Ernst Helms - the man whom Lasker saved

Dec 20, 2013, 7:51 AM |

Ernst Helms (Эрнст Брунович Гельмс in Russian) was a German-Soviet artist, decorator and cartoonist. In a little-known chapter of his early life, he was literally saved by Emanuel Lasker's advice. Here's the episode, recounted by Yakov Damsky.

"Ernst Helms then worked in Tupolev's design office; the famous ANT planes were setting many records, the workers were awarded with various Soviet decorations and, what's even more important, access to the closed food distribution centers that the ordinary folks were barred from. Lasker had no own sources of information about the Soviet life (and couldn't have), but his world-class analytical mind allowed him to see so much between the pompous newspaper lines that he once gave Helms an advice; for this advice, Ernie always considered Lasker his second father.

That's what Lasker told him: leave Tupolev's company and quit aviation altogether, get far from Moscow and get a profession where his German name didn't stick out in any way. And that was in the end of 1935, when everything in USSR still seemed totally quiet! Lasker himself had been in Moscow for half a year at the time.
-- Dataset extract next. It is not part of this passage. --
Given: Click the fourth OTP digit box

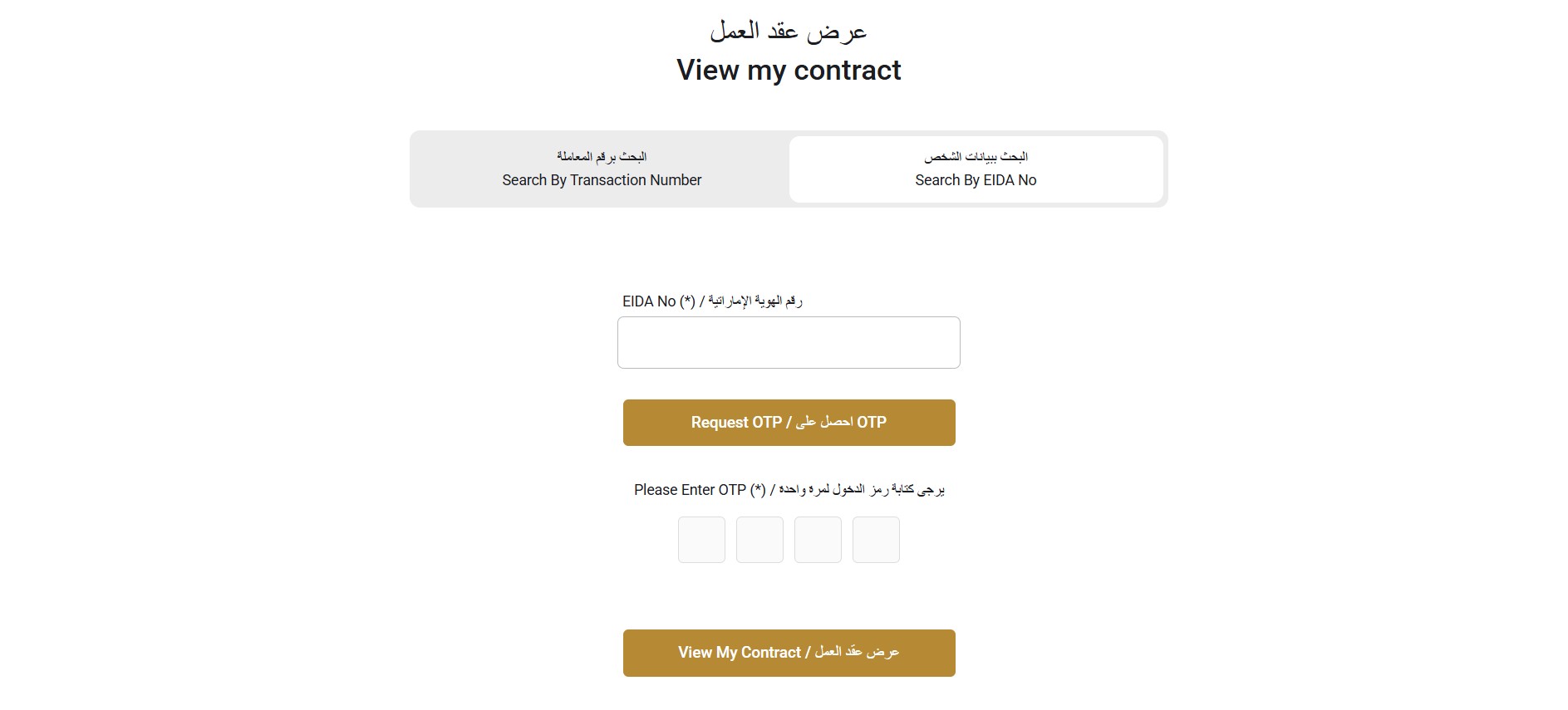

The funny thing was that Ernst took the advice. He went to the provincial (despite the good university) Kazan, took a job in the Russian Dramatic Theater as a stage worker, started to make scenery elements himself, became an artist, then the theater's head artist, the People's Artist of the Tatar Autonomous SSR, Distinguished Artist of the RSFSR, one of the best cartoonists there were. He would pray every day for his elder friend, and then, for decades - in his memory (Helms died in 1992). Because, as Lasker seemed to predict, in 1937, a year and half later, the entire Tupolev's design office was jailed. Tupolev's genius (he could look at the plane's model and immediately tell if this plane would fly at all) was used in the sharashka (design office staffed by prisoners) which, ironically, was too based in Kazan, but many of his subordinates wouldn't survive the gulag. Helms wouldn't have survived it for sure, but he was never sought after during the arrest."